→ WORK ITEM
Key in the whole listing below again, keeping every word as it is.

→ DATASET EXCERPTS

================================

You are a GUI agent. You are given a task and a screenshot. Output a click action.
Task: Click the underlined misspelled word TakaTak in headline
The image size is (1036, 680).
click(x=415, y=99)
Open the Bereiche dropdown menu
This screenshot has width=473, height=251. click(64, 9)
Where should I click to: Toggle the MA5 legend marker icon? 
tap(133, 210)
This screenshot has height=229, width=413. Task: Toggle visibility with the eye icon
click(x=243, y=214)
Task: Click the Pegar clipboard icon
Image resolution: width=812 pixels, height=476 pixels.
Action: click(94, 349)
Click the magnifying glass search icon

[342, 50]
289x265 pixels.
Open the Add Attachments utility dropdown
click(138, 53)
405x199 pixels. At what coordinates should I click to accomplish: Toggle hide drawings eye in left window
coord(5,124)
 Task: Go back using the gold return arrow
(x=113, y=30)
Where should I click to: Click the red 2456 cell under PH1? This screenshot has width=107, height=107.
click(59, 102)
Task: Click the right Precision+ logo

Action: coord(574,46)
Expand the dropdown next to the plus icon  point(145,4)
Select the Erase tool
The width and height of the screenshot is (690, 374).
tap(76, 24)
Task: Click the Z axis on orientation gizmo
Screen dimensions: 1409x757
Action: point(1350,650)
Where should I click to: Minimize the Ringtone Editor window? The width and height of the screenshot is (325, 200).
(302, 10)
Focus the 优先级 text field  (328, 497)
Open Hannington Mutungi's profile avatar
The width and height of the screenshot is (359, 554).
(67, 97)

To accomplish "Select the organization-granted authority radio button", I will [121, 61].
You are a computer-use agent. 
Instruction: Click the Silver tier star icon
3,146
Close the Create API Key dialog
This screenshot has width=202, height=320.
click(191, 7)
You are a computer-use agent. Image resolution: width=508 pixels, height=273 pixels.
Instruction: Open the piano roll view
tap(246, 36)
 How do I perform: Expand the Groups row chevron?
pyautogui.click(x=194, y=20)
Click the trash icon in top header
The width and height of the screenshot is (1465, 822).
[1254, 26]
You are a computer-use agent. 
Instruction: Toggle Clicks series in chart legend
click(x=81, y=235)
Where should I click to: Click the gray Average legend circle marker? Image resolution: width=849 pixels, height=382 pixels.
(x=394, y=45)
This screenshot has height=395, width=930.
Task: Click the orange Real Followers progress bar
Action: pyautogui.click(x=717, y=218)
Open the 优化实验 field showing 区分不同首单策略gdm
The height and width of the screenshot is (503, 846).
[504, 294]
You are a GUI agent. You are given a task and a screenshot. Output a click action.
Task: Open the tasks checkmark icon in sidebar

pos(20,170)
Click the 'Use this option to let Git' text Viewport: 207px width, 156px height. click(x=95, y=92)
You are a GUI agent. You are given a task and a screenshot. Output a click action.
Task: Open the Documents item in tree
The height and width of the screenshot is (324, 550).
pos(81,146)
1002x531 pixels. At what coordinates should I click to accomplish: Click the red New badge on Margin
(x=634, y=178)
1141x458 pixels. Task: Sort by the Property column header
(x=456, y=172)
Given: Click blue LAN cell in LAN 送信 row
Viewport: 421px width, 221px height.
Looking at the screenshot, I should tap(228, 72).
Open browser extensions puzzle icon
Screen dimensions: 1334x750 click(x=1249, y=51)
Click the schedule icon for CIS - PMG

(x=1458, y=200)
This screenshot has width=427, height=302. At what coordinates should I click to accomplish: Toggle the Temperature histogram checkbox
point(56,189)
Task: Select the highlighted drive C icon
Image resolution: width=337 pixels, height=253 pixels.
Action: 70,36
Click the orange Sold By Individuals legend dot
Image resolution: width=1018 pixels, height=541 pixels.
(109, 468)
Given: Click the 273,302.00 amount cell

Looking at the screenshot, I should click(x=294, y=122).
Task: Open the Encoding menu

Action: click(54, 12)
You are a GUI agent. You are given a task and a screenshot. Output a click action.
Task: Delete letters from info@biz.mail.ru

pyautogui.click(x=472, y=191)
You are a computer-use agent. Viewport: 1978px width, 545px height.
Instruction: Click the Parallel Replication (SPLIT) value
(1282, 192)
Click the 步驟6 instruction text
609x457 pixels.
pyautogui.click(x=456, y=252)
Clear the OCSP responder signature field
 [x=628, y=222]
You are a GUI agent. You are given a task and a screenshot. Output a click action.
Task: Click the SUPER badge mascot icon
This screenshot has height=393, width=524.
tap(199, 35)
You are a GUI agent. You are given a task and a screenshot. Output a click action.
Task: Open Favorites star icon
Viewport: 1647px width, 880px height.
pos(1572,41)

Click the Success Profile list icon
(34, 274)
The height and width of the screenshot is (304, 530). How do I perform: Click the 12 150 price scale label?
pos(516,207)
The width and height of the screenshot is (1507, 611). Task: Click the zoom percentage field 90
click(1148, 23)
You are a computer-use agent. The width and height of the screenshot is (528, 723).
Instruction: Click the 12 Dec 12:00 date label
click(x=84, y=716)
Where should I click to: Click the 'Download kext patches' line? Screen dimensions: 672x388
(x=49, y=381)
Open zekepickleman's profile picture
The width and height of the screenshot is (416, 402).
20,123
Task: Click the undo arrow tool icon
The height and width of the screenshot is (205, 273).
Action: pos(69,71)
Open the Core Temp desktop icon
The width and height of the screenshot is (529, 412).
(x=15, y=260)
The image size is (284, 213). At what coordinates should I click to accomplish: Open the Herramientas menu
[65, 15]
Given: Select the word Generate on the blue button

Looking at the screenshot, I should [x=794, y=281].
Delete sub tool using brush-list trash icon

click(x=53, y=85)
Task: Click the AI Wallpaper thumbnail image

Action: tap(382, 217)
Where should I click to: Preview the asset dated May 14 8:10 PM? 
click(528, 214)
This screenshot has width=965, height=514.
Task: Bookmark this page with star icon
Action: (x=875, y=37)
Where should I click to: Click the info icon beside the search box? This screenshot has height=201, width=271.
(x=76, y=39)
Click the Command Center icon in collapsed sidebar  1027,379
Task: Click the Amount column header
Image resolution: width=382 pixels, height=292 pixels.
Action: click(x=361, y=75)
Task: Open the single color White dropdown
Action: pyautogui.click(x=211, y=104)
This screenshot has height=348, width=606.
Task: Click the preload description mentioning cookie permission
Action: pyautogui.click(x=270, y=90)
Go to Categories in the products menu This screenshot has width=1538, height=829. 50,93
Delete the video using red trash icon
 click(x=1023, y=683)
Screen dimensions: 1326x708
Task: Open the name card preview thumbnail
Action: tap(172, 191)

================================

→ YOUR SOLUTION
You are a GUI agent. You are given a task and a screenshot. Output a click action.
Task: Click the underlined misspelled word TakaTak in headline
The image size is (1036, 680).
click(x=415, y=99)
Open the Bereiche dropdown menu
This screenshot has width=473, height=251. click(64, 9)
Where should I click to: Toggle the MA5 legend marker icon? 
tap(133, 210)
This screenshot has height=229, width=413. Task: Toggle visibility with the eye icon
click(x=243, y=214)
Task: Click the Pegar clipboard icon
Image resolution: width=812 pixels, height=476 pixels.
Action: click(94, 349)
Click the magnifying glass search icon

[342, 50]
289x265 pixels.
Open the Add Attachments utility dropdown
click(138, 53)
405x199 pixels. At what coordinates should I click to accomplish: Toggle hide drawings eye in left window
coord(5,124)
 Task: Go back using the gold return arrow
(x=113, y=30)
Where should I click to: Click the red 2456 cell under PH1? This screenshot has width=107, height=107.
click(59, 102)
Task: Click the right Precision+ logo

Action: coord(574,46)
Expand the dropdown next to the plus icon  point(145,4)
Select the Erase tool
The width and height of the screenshot is (690, 374).
tap(76, 24)
Task: Click the Z axis on orientation gizmo
Screen dimensions: 1409x757
Action: point(1350,650)
Where should I click to: Minimize the Ringtone Editor window? The width and height of the screenshot is (325, 200).
(302, 10)
Focus the 优先级 text field  (328, 497)
Open Hannington Mutungi's profile avatar
The width and height of the screenshot is (359, 554).
(67, 97)

To accomplish "Select the organization-granted authority radio button", I will [121, 61].
You are a computer-use agent. 
Instruction: Click the Silver tier star icon
3,146
Close the Create API Key dialog
This screenshot has width=202, height=320.
click(191, 7)
You are a computer-use agent. Image resolution: width=508 pixels, height=273 pixels.
Instruction: Open the piano roll view
tap(246, 36)
 How do I perform: Expand the Groups row chevron?
pyautogui.click(x=194, y=20)
Click the trash icon in top header
The width and height of the screenshot is (1465, 822).
[1254, 26]
You are a computer-use agent. 
Instruction: Toggle Clicks series in chart legend
click(x=81, y=235)
Where should I click to: Click the gray Average legend circle marker? Image resolution: width=849 pixels, height=382 pixels.
(x=394, y=45)
This screenshot has height=395, width=930.
Task: Click the orange Real Followers progress bar
Action: pyautogui.click(x=717, y=218)
Open the 优化实验 field showing 区分不同首单策略gdm
The height and width of the screenshot is (503, 846).
[504, 294]
You are a GUI agent. You are given a task and a screenshot. Output a click action.
Task: Open the tasks checkmark icon in sidebar

pos(20,170)
Click the 'Use this option to let Git' text Viewport: 207px width, 156px height. click(x=95, y=92)
You are a GUI agent. You are given a task and a screenshot. Output a click action.
Task: Open the Documents item in tree
The height and width of the screenshot is (324, 550).
pos(81,146)
1002x531 pixels. At what coordinates should I click to accomplish: Click the red New badge on Margin
(x=634, y=178)
1141x458 pixels. Task: Sort by the Property column header
(x=456, y=172)
Given: Click blue LAN cell in LAN 送信 row
Viewport: 421px width, 221px height.
Looking at the screenshot, I should tap(228, 72).
Open browser extensions puzzle icon
Screen dimensions: 1334x750 click(x=1249, y=51)
Click the schedule icon for CIS - PMG

(x=1458, y=200)
This screenshot has width=427, height=302. At what coordinates should I click to accomplish: Toggle the Temperature histogram checkbox
point(56,189)
Task: Select the highlighted drive C icon
Image resolution: width=337 pixels, height=253 pixels.
Action: 70,36
Click the orange Sold By Individuals legend dot
Image resolution: width=1018 pixels, height=541 pixels.
(109, 468)
Given: Click the 273,302.00 amount cell

Looking at the screenshot, I should click(x=294, y=122).
Task: Open the Encoding menu

Action: click(54, 12)
You are a GUI agent. You are given a task and a screenshot. Output a click action.
Task: Delete letters from info@biz.mail.ru

pyautogui.click(x=472, y=191)
You are a computer-use agent. Viewport: 1978px width, 545px height.
Instruction: Click the Parallel Replication (SPLIT) value
(1282, 192)
Click the 步驟6 instruction text
609x457 pixels.
pyautogui.click(x=456, y=252)
Clear the OCSP responder signature field
 [x=628, y=222]
You are a GUI agent. You are given a task and a screenshot. Output a click action.
Task: Click the SUPER badge mascot icon
This screenshot has height=393, width=524.
tap(199, 35)
You are a GUI agent. You are given a task and a screenshot. Output a click action.
Task: Open Favorites star icon
Viewport: 1647px width, 880px height.
pos(1572,41)

Click the Success Profile list icon
(34, 274)
The height and width of the screenshot is (304, 530). How do I perform: Click the 12 150 price scale label?
pos(516,207)
The width and height of the screenshot is (1507, 611). Task: Click the zoom percentage field 90
click(1148, 23)
You are a computer-use agent. The width and height of the screenshot is (528, 723).
Instruction: Click the 12 Dec 12:00 date label
click(x=84, y=716)
Where should I click to: Click the 'Download kext patches' line? Screen dimensions: 672x388
(x=49, y=381)
Open zekepickleman's profile picture
The width and height of the screenshot is (416, 402).
20,123
Task: Click the undo arrow tool icon
The height and width of the screenshot is (205, 273).
Action: pos(69,71)
Open the Core Temp desktop icon
The width and height of the screenshot is (529, 412).
(x=15, y=260)
The image size is (284, 213). At what coordinates should I click to accomplish: Open the Herramientas menu
[65, 15]
Given: Select the word Generate on the blue button

Looking at the screenshot, I should [x=794, y=281].
Delete sub tool using brush-list trash icon

click(x=53, y=85)
Task: Click the AI Wallpaper thumbnail image

Action: tap(382, 217)
Where should I click to: Preview the asset dated May 14 8:10 PM? 
click(528, 214)
This screenshot has width=965, height=514.
Task: Bookmark this page with star icon
Action: (x=875, y=37)
Where should I click to: Click the info icon beside the search box? This screenshot has height=201, width=271.
(x=76, y=39)
Click the Command Center icon in collapsed sidebar  1027,379
Task: Click the Amount column header
Image resolution: width=382 pixels, height=292 pixels.
Action: click(x=361, y=75)
Task: Open the single color White dropdown
Action: pyautogui.click(x=211, y=104)
This screenshot has height=348, width=606.
Task: Click the preload description mentioning cookie permission
Action: pyautogui.click(x=270, y=90)
Go to Categories in the products menu This screenshot has width=1538, height=829. 50,93
Delete the video using red trash icon
 click(x=1023, y=683)
Screen dimensions: 1326x708
Task: Open the name card preview thumbnail
Action: tap(172, 191)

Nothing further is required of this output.